TÂCHE À RÉALISER. Poursuivez le texte sur l'économie autrement et les monnaies locales en reprenant juste après sa dernière phrase.

EXTRAIT DU DOCUMENT.
+===+

L’enjeu actuel de l’économie autrement c’est de mon point de vue de sortir de la sempiternelle question « Faut-il plus de marché ou plus d’État ? » et de faire confiance à la société civile. Comment le citoyen conquiert davantage de pouvoir direct sur la production, la distribution, la consommation, l’épargne, les choix énergétiques, etc. ? Les monnaies locales sont à l’évidence un des moyens de conquête du pouvoir direct des citoyens sur l’économie.
Pour cela il faut des outils et des stratégies, aussi bien pour les territoires que pour les filières. Je pense par exemple à des exemples de stratégies ESS de filières comme celles de l’alimentation durable (Biocoop, Jardins de Cocagne…), de la mobilité durable (Railcoop, Mobicoop…), ou de la Transition énergétique citoyenne (Enercoop).
Le tourisme doit devenir également un sujet stratégique d’une ESS écologique, ce qui n’est pas encore vraiment le cas.
Les stratégies de filières et de territoires ont aussi besoin d’outils juridiques et financiers. De ce point de vue, je défends vivement l’outil Scic (Société coopérative d’intérêt collectif) comme étant adapté à de nouvelles stratégies de conquête entrepreneuriales. Je défends des outils de financement de proximité tels que les fondations territoriales, les livrets d’épargne de proximité. Et les monnaies locales peuvent être des outils majeurs de développement pour ces stratégies.

+===+

[Éléments de données]
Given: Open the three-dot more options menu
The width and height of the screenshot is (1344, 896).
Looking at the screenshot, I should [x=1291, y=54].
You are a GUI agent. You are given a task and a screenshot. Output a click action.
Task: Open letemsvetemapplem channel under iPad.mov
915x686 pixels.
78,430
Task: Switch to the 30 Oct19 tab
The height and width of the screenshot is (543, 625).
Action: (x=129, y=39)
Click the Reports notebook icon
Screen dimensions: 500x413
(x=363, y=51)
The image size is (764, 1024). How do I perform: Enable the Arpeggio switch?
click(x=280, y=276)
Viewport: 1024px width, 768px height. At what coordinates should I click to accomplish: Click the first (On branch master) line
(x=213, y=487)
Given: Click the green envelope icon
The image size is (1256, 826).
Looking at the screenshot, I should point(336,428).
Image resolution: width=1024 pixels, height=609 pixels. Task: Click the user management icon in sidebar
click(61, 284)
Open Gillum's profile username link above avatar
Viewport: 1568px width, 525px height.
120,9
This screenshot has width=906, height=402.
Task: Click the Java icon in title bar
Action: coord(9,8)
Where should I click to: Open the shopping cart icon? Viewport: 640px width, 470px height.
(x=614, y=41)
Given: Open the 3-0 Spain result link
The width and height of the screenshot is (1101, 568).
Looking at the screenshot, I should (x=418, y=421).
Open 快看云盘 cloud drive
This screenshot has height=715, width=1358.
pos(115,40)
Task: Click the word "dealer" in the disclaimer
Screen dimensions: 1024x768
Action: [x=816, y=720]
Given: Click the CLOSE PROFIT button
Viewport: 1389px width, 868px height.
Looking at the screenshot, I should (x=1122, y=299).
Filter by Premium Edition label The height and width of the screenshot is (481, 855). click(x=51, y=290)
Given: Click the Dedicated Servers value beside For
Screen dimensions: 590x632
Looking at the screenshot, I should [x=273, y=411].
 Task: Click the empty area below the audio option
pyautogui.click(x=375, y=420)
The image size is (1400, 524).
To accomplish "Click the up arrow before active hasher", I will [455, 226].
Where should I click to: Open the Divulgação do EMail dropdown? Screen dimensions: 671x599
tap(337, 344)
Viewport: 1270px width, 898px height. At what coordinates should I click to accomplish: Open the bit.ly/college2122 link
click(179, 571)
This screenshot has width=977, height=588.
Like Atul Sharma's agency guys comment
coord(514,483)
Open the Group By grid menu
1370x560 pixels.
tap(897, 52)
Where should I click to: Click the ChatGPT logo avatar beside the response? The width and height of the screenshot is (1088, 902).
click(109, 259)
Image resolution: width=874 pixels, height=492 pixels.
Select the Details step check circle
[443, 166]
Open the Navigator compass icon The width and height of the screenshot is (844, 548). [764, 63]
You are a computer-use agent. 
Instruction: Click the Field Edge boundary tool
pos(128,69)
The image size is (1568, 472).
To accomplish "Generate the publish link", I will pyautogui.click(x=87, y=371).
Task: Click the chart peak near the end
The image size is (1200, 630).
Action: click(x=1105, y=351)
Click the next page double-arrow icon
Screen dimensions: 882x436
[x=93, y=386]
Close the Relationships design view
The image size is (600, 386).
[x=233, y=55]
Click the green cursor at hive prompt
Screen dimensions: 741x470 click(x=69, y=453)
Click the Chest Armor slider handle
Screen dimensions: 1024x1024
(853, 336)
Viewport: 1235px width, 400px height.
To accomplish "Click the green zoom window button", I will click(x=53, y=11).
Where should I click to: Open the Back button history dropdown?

+===+

RÉPONSE DE L'EXERCICE.
Le second point c’est que pour avancer dans une transition plus écologique et plus solidaire, plus résiliente, les choses se joueront d’abord sur la qualité des écosystèmes de coopération locale.
Le Labo de l’ESS a beaucoup travaillé sur les Pôles territoriaux de coopération économique (PTCE) et les dynamiques collectives de territoire. La coopération ne se décrète pas, elle se constate. Elle implique des changements de comportements, une confiance qui se construit pas à pas, des outils de travail, des formes de gouvernance, de l’ingénierie. Ce qui est nouveau c’est que les citoyens/habitants soient inclus dans ces coopérations, soient acteurs participants.
On retrouve là votre sujet d’une part parce que la monnaie locale peut être un outil de confiance et de coopération. La monnaie repose sur la confiance et crée la confiance ; d’autre part, parce que le touriste au lieu d’être un simple consommateur devient un acteur de transition du territoire.
L’ambition de votre projet d’inventer de nouvelles formes de tourisme durable et équitable est essentielle. Je dirais un tourisme de proximité mais aussi un tourisme de l’humain et de préservation des équilibres de la planète.
Après la Covid rien ne sera plus comme avant en matière de circuits courts ou de tourisme. À l’ESS de savoir répondre aux nouveaux enjeux et aux nouvelles aspirations. Si elle ne le fait pas, le capitalisme classique le fera.
Le tourisme industriel a créé des emplois et de la richesse. Mais il a des externalités négatives considérables. Raison pour laquelle je me suis opposé au projet d’Europa City. Les élus locaux doivent apprendre à résister au chantage à l’emploi.
Le tourisme social associatif de son côté a combattu les inégalités et démocratisé l’accès au tourisme. Puis il a été en crise et doit se réinventer. Intégrer davantage les enjeux écologiques.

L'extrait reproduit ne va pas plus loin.